» **Exercise**: Only lines containing the string "agent" belong in the answer; copy all of them from the entries.

» **Data to use**:
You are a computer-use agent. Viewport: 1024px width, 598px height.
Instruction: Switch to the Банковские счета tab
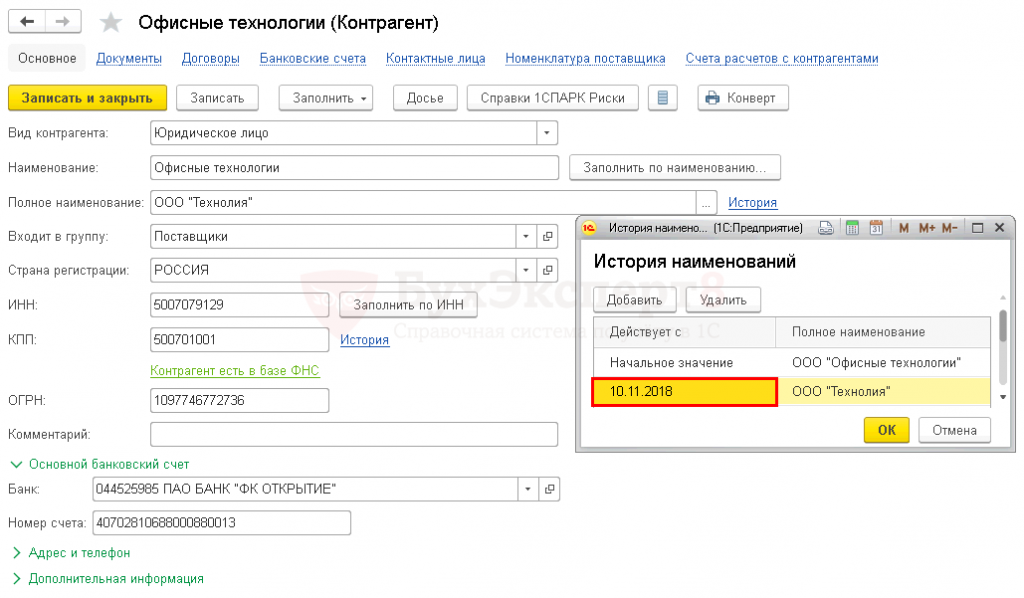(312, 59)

--

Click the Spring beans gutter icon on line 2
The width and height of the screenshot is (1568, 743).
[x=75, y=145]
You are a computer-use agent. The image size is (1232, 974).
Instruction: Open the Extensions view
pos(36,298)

--

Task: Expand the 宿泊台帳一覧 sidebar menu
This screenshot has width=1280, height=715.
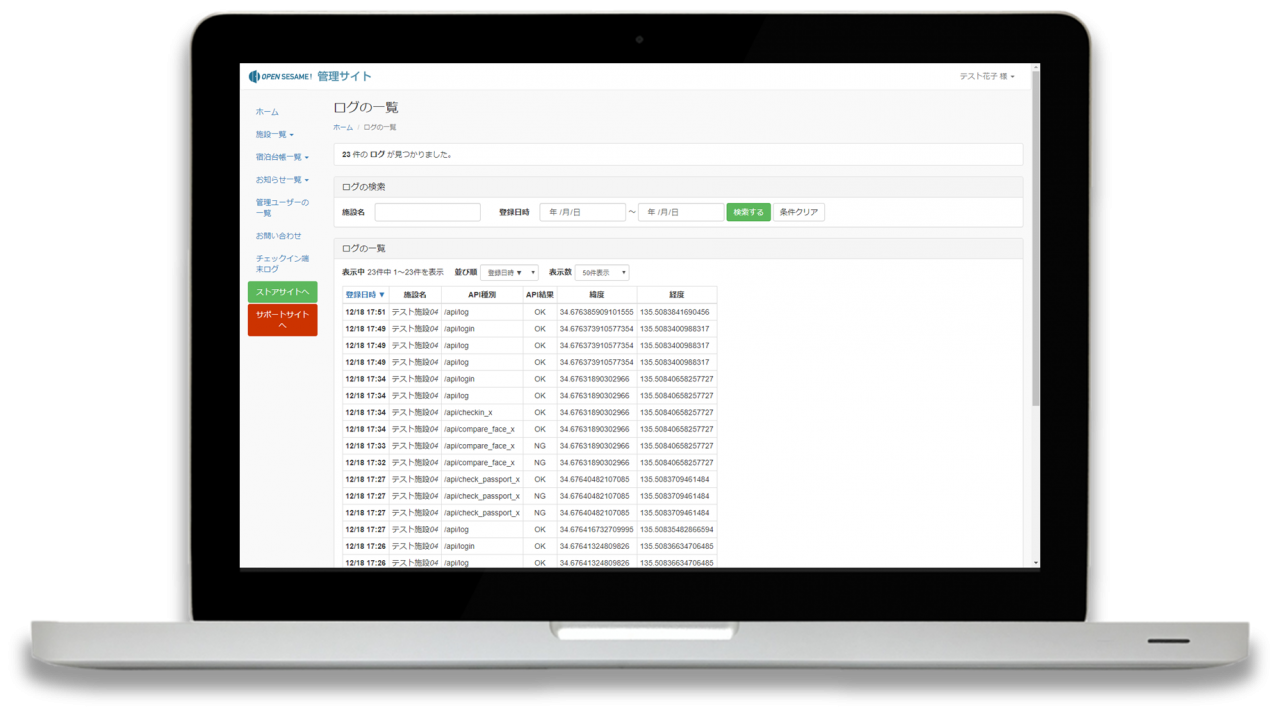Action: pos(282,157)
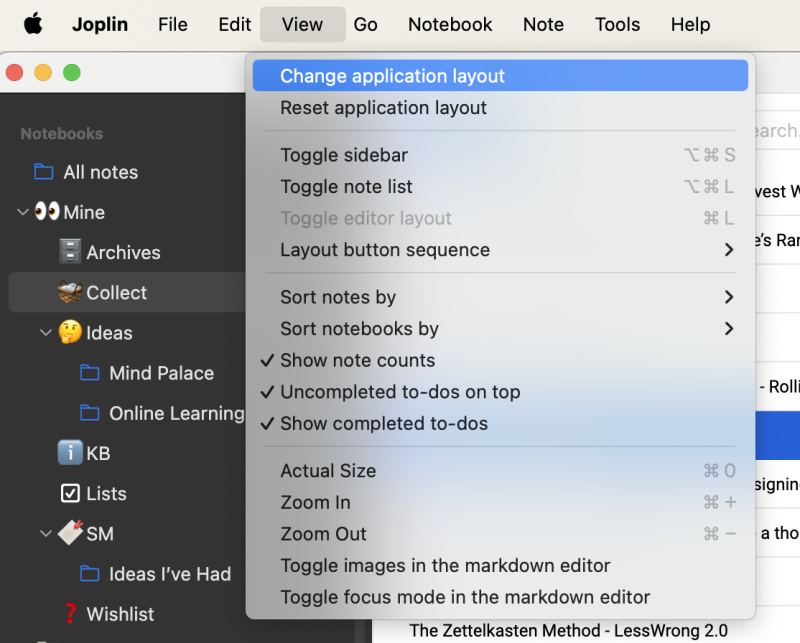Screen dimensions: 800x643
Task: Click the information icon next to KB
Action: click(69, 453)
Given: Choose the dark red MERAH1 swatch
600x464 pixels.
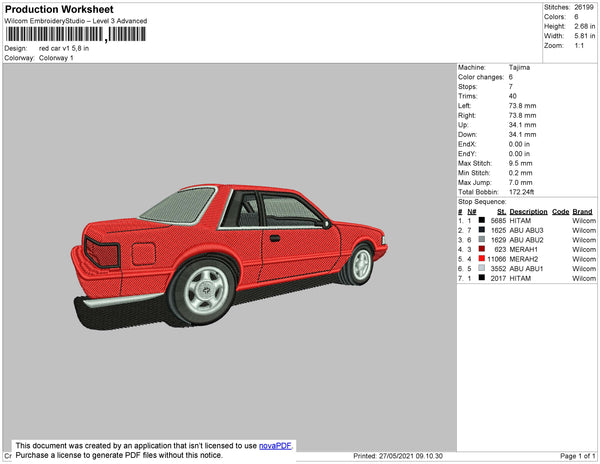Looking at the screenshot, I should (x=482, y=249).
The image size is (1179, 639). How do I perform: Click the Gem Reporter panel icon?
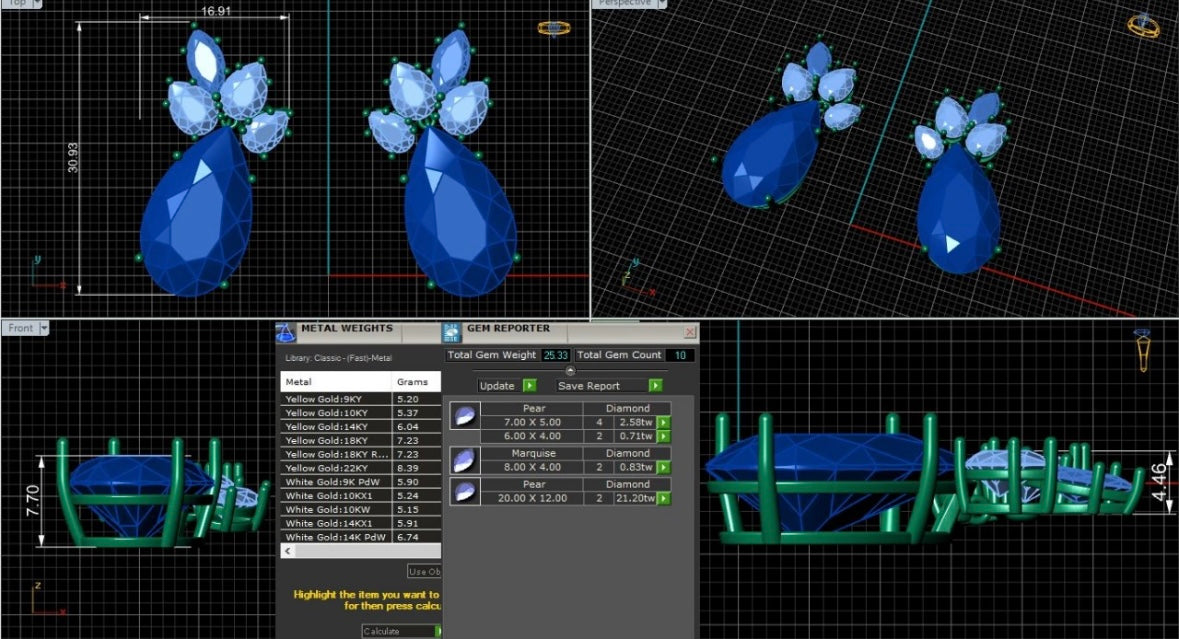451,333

» **Worked solution**:
You are a computer-use agent. Viewport: 1024px width, 598px height.
You are a computer-use agent. The image size is (1232, 974).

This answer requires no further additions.